— TASK GOAL —
Copy the lines below word for word, without changing anything.

Pointing records for text and elements:

···

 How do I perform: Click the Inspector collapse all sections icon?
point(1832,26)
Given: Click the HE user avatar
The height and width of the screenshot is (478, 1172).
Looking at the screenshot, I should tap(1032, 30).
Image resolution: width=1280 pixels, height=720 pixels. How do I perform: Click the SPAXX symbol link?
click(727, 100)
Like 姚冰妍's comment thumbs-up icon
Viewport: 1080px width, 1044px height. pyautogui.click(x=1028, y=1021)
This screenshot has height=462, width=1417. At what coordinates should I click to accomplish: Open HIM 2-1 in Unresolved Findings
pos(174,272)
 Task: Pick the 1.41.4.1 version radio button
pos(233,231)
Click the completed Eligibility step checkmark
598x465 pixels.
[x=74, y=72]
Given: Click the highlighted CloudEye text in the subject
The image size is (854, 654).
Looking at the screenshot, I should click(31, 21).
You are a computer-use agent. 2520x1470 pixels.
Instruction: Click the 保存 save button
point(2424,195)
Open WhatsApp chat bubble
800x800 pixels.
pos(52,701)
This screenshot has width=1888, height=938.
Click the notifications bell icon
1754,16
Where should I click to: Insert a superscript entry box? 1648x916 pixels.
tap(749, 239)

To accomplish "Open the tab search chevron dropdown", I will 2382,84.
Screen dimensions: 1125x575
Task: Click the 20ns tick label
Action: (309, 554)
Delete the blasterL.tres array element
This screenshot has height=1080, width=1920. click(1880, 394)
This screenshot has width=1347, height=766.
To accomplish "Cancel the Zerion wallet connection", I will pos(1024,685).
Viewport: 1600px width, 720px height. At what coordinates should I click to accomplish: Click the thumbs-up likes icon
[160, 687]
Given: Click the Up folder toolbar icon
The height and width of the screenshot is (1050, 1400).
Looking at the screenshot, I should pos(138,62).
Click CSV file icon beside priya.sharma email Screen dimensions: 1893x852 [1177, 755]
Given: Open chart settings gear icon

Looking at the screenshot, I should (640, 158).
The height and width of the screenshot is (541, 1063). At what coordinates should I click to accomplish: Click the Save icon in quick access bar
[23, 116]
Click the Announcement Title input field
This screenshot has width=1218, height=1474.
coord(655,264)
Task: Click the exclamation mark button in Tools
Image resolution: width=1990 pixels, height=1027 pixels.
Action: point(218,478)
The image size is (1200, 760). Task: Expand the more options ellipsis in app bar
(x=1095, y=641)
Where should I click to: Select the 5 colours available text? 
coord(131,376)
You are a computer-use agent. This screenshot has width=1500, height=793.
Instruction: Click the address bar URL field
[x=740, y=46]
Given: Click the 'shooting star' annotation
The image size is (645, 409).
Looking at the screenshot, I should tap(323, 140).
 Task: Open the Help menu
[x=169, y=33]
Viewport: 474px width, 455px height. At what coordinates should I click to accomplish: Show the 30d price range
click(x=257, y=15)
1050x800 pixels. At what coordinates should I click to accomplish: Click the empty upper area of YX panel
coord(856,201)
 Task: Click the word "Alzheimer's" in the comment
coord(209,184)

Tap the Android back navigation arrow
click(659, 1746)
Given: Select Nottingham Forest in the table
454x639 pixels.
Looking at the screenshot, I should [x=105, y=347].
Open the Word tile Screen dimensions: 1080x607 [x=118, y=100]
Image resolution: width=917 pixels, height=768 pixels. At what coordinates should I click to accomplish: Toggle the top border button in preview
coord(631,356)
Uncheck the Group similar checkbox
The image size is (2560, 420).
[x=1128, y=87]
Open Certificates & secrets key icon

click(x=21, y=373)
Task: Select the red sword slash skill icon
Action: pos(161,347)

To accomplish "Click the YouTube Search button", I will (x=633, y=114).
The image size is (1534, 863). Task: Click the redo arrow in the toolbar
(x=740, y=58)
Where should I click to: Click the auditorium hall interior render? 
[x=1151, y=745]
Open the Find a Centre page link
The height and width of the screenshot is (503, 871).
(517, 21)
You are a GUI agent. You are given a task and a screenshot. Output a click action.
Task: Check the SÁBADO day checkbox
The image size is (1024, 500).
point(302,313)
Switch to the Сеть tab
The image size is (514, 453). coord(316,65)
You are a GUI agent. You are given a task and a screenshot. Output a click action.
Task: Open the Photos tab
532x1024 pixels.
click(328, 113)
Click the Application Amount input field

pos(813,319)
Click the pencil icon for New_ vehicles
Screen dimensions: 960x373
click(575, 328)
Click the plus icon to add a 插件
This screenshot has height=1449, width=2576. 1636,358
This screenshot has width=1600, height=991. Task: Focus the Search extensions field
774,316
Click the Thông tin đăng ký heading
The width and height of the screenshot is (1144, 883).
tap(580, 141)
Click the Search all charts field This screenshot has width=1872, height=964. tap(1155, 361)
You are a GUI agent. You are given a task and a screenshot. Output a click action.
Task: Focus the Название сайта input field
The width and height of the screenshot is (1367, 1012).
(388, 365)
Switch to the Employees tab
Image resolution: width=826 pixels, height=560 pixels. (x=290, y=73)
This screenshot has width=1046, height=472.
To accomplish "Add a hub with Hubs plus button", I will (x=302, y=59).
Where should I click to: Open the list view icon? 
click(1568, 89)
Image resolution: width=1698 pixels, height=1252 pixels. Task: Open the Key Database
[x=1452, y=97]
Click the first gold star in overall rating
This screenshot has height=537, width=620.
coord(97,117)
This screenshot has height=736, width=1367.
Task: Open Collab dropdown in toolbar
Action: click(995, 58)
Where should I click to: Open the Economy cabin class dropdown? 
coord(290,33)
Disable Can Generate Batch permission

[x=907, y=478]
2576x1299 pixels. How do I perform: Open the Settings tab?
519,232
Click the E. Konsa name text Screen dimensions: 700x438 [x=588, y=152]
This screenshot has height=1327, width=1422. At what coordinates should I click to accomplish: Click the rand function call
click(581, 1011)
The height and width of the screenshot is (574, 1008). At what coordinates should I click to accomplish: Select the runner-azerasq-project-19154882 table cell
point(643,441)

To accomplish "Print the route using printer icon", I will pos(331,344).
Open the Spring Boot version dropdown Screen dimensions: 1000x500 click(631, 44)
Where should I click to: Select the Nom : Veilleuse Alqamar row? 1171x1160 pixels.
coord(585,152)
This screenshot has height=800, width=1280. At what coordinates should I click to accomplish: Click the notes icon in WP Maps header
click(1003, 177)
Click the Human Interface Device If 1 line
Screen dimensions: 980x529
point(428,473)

···

— WRITTEN ANSWER —
 How do I perform: Click the Inspector collapse all sections icon?
point(1832,26)
Given: Click the HE user avatar
The height and width of the screenshot is (478, 1172).
Looking at the screenshot, I should tap(1032, 30).
Image resolution: width=1280 pixels, height=720 pixels. How do I perform: Click the SPAXX symbol link?
click(727, 100)
Like 姚冰妍's comment thumbs-up icon
Viewport: 1080px width, 1044px height. pyautogui.click(x=1028, y=1021)
This screenshot has height=462, width=1417. At what coordinates should I click to accomplish: Open HIM 2-1 in Unresolved Findings
pos(174,272)
 Task: Pick the 1.41.4.1 version radio button
pos(233,231)
Click the completed Eligibility step checkmark
598x465 pixels.
[x=74, y=72]
Given: Click the highlighted CloudEye text in the subject
The image size is (854, 654).
Looking at the screenshot, I should click(31, 21).
You are a computer-use agent. 2520x1470 pixels.
Instruction: Click the 保存 save button
point(2424,195)
Open WhatsApp chat bubble
800x800 pixels.
pos(52,701)
This screenshot has width=1888, height=938.
Click the notifications bell icon
1754,16
Where should I click to: Insert a superscript entry box? 1648x916 pixels.
tap(749, 239)

To accomplish "Open the tab search chevron dropdown", I will 2382,84.
Screen dimensions: 1125x575
Task: Click the 20ns tick label
Action: (309, 554)
Delete the blasterL.tres array element
This screenshot has height=1080, width=1920. click(1880, 394)
This screenshot has width=1347, height=766.
To accomplish "Cancel the Zerion wallet connection", I will pos(1024,685).
Viewport: 1600px width, 720px height. At what coordinates should I click to accomplish: Click the thumbs-up likes icon
[160, 687]
Given: Click the Up folder toolbar icon
The height and width of the screenshot is (1050, 1400).
Looking at the screenshot, I should pos(138,62).
Click CSV file icon beside priya.sharma email Screen dimensions: 1893x852 [1177, 755]
Given: Open chart settings gear icon

Looking at the screenshot, I should (640, 158).
The height and width of the screenshot is (541, 1063). At what coordinates should I click to accomplish: Click the Save icon in quick access bar
[23, 116]
Click the Announcement Title input field
This screenshot has width=1218, height=1474.
coord(655,264)
Task: Click the exclamation mark button in Tools
Image resolution: width=1990 pixels, height=1027 pixels.
Action: point(218,478)
The image size is (1200, 760). Task: Expand the more options ellipsis in app bar
(x=1095, y=641)
Where should I click to: Select the 5 colours available text? 
coord(131,376)
You are a computer-use agent. This screenshot has width=1500, height=793.
Instruction: Click the address bar URL field
[x=740, y=46]
Given: Click the 'shooting star' annotation
The image size is (645, 409).
Looking at the screenshot, I should tap(323, 140).
 Task: Open the Help menu
[x=169, y=33]
Viewport: 474px width, 455px height. At what coordinates should I click to accomplish: Show the 30d price range
click(x=257, y=15)
1050x800 pixels. At what coordinates should I click to accomplish: Click the empty upper area of YX panel
coord(856,201)
 Task: Click the word "Alzheimer's" in the comment
coord(209,184)

Tap the Android back navigation arrow
click(659, 1746)
Given: Select Nottingham Forest in the table
454x639 pixels.
Looking at the screenshot, I should [x=105, y=347].
Open the Word tile Screen dimensions: 1080x607 [x=118, y=100]
Image resolution: width=917 pixels, height=768 pixels. At what coordinates should I click to accomplish: Toggle the top border button in preview
coord(631,356)
Uncheck the Group similar checkbox
The image size is (2560, 420).
[x=1128, y=87]
Open Certificates & secrets key icon

click(x=21, y=373)
Task: Select the red sword slash skill icon
Action: pos(161,347)

To accomplish "Click the YouTube Search button", I will (x=633, y=114).
The image size is (1534, 863). Task: Click the redo arrow in the toolbar
(x=740, y=58)
Where should I click to: Click the auditorium hall interior render? 
[x=1151, y=745]
Open the Find a Centre page link
The height and width of the screenshot is (503, 871).
(517, 21)
You are a GUI agent. You are given a task and a screenshot. Output a click action.
Task: Check the SÁBADO day checkbox
The image size is (1024, 500).
point(302,313)
Switch to the Сеть tab
The image size is (514, 453). coord(316,65)
You are a GUI agent. You are given a task and a screenshot. Output a click action.
Task: Open the Photos tab
532x1024 pixels.
click(328, 113)
Click the Application Amount input field

pos(813,319)
Click the pencil icon for New_ vehicles
Screen dimensions: 960x373
click(575, 328)
Click the plus icon to add a 插件
This screenshot has height=1449, width=2576. 1636,358
This screenshot has width=1600, height=991. Task: Focus the Search extensions field
774,316
Click the Thông tin đăng ký heading
The width and height of the screenshot is (1144, 883).
tap(580, 141)
Click the Search all charts field This screenshot has width=1872, height=964. tap(1155, 361)
You are a GUI agent. You are given a task and a screenshot. Output a click action.
Task: Focus the Название сайта input field
The width and height of the screenshot is (1367, 1012).
(388, 365)
Switch to the Employees tab
Image resolution: width=826 pixels, height=560 pixels. (x=290, y=73)
This screenshot has width=1046, height=472.
To accomplish "Add a hub with Hubs plus button", I will (x=302, y=59).
Where should I click to: Open the list view icon? 
click(1568, 89)
Image resolution: width=1698 pixels, height=1252 pixels. Task: Open the Key Database
[x=1452, y=97]
Click the first gold star in overall rating
This screenshot has height=537, width=620.
coord(97,117)
This screenshot has height=736, width=1367.
Task: Open Collab dropdown in toolbar
Action: click(995, 58)
Where should I click to: Open the Economy cabin class dropdown? 
coord(290,33)
Disable Can Generate Batch permission

[x=907, y=478]
2576x1299 pixels. How do I perform: Open the Settings tab?
519,232
Click the E. Konsa name text Screen dimensions: 700x438 [x=588, y=152]
This screenshot has height=1327, width=1422. At what coordinates should I click to accomplish: Click the rand function call
click(581, 1011)
The height and width of the screenshot is (574, 1008). At what coordinates should I click to accomplish: Select the runner-azerasq-project-19154882 table cell
point(643,441)

To accomplish "Print the route using printer icon", I will pos(331,344).
Open the Spring Boot version dropdown Screen dimensions: 1000x500 click(631, 44)
Where should I click to: Select the Nom : Veilleuse Alqamar row? 1171x1160 pixels.
coord(585,152)
This screenshot has height=800, width=1280. At what coordinates should I click to accomplish: Click the notes icon in WP Maps header
click(1003, 177)
Click the Human Interface Device If 1 line
Screen dimensions: 980x529
point(428,473)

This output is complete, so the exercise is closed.